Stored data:
:::

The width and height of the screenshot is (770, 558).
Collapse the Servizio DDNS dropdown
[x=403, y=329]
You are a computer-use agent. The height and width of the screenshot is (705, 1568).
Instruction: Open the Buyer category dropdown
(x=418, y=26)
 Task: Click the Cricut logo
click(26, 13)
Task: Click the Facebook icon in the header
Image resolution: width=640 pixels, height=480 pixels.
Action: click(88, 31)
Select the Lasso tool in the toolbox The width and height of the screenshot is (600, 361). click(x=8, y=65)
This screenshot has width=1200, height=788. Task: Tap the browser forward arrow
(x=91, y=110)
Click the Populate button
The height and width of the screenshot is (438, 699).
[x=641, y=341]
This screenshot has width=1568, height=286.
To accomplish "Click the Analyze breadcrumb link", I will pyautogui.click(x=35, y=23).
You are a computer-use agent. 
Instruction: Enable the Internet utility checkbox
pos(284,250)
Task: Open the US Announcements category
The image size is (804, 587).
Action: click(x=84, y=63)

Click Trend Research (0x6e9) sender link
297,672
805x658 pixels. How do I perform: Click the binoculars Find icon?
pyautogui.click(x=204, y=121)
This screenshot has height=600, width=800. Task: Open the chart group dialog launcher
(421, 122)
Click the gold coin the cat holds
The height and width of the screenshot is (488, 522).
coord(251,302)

:::

Prompt:
Where the word "agent" appears in a line of the entries above, count that line; give only the number.

Response box:
2